O Marco é o autor de ficção de terror mais visceral, original e contemporâneo do Brasil. Colaborar com ele é sempre fodástico. A gente se conheceu… putz, será que eu lembro? Bom, acho que foi na falecida mailing list Canibal Holocausto (que reunia fãs de filmes de horror no fim dos anos 90 e início dos 2000). Se eu errei, me desculpa e me refresca a memória aí, Marcão! Eu fiquei sabendo, acho que por ele próprio, que ele tinha começado dois blogs: um de contos, chamado Casa do Terror e outro de jornalismo macabro, chamado Desgraceira. Eu adorava os dois. Lia tudo! Lá encontrei o conto Um Bom Policial, que adaptei pro meu curta Ninjas. Eu e o Marcão odiamos polícia e religião, então conectamos imediatamente. O resto é história e tá na tela, com muito orgulho!
- Agora que situamos nossos leitores, creio que eles estejam prontos para mais. Estamos ansiosos para assistir Morto Não Fala, o nome é bastante sugestivo, mas conte um pouco do que podemos esperar nessa nova incursão ao horror. Como está sendo a repercussão lá fora?
Morto Não Fala é meu primeiro longa. Foi uma encomenda da TV Globo para tentar a mão no gênero, testar o potencial técnico, a recepção de público e, possivelmente, alavancar uma série em cima do protagonista. Já foi escrita (por mim e pela minha parceira Cláudia Jouvin, que também assina o roteiro do longa), inclusive, uma primeira versão dessa série. A recepção do longa está sendo estrondosa. Tanto que já perdi a conta e o controle dos festivais onde estamos passando. Nós estamos sendo representados por uma agência de vendas internacionais topzêra (a Stray Dogs, da França) e vendemos o filme para a plataforma de streaming de terror Shudder. Com esses dois negócios, o filme bombou! Juro, já são pra lá de 20 festivais e 5 prêmios (no Brasil e no exterior). Fico sabendo que estamos na programação de alguns festivais por avisos de amigos: “Ei, comprei ingresso pra ver teu filme no Festival de Edinburgo! Você tá vindo?”. Está nesse nível… Sei que já vendemos para todos os territórios de língua inglesa, para Taiwan, China e Japão, e que vamos estrear em sala na Rússia.
- Em seus trabalhos, nota-se com alguma frequência uma espécie de azedume social, um ranço sobre algumas instituições (militares, sociais, religiosas). Essa relação entre o horror e as críticas sociais é uma preocupação na seleção de ideias ou é algo espontâneo, que aparece ao longo da produção dos roteiros?

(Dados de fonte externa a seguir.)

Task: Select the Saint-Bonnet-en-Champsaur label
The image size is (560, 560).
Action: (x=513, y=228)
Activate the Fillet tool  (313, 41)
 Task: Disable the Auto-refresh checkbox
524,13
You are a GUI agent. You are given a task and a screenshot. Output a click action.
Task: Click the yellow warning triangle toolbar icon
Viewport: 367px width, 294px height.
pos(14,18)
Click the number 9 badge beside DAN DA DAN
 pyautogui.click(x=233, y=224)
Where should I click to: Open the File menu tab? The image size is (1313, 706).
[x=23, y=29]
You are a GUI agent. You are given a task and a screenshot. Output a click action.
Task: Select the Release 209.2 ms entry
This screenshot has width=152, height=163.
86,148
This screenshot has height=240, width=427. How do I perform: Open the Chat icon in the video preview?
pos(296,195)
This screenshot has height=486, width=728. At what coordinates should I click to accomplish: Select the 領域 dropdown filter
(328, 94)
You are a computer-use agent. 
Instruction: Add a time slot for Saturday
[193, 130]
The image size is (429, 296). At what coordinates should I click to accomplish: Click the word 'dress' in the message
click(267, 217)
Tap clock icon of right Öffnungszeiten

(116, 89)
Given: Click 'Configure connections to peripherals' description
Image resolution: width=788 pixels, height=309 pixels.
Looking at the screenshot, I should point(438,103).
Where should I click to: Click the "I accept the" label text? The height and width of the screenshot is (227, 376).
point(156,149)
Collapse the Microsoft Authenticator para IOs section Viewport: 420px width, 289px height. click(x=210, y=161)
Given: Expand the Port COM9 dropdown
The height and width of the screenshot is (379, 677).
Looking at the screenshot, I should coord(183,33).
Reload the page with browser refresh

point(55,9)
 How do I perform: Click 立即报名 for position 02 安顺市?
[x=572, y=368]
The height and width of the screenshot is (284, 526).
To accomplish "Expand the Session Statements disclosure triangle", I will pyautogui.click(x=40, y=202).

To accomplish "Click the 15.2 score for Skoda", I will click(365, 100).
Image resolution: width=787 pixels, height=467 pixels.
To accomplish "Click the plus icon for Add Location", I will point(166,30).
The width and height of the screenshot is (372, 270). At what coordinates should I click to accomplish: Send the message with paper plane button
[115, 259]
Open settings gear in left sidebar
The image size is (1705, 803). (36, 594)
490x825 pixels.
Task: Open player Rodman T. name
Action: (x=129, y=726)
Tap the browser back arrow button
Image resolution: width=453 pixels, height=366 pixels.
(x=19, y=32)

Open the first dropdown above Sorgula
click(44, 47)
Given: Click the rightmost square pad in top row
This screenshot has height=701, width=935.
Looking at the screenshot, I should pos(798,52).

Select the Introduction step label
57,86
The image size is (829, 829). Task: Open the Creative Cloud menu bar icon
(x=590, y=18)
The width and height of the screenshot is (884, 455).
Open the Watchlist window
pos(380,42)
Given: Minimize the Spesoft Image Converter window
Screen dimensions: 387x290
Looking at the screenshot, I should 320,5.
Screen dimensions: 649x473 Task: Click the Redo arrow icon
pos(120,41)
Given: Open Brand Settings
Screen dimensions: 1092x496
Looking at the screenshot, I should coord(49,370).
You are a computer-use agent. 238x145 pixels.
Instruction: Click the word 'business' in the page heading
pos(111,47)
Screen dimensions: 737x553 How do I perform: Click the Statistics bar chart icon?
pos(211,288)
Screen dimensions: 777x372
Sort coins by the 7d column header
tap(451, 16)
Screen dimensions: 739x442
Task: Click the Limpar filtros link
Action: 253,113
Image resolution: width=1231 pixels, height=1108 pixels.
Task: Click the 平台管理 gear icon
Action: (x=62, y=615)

É total uma preocupação! Se o terror não elucida temas dos seus tempos, ele fica vazio, fabular, ou simplesmente torna-se um veículo de choque babaca. Eu curto o terror que mexe com tabus, que transgride, que mete dedo sujo em ferida aberta. Gosto de terror que provoca, blasfema, que mostra o que não devia mostrar. Tenho especial tesão em expor autoridades, polícia e religiosos filhos-da-puta.
- Grande Dennison, aproveitamos para parabenizá-lo por revitalizar um subgênero incrível e muitas vezes subestimado como o gore. É um deleite ver nossos piores pesadelos traduzidos em tela com a maestria que você proporciona. Agora, para finalizarmos, o que vem por aí? Podemos esperar mais pesadelos em breve?
Tô, a duras penas, tentando (junto com a Casa de Cinema de Porto Alegre) levantar recursos pro meu próximo longa. O título, por enquanto, é Cruz das Almas. É uma história carnal, casca grossa pra caralho, de magia negra e maldição familiar. Tô também no time de roteiristas de uma série da Globo chamada Antártida. Quem tá capitaneando a criação é a Claudia Jouvin (super-parceira de longa data, que co-roteirizou o Morto Não Fala comigo).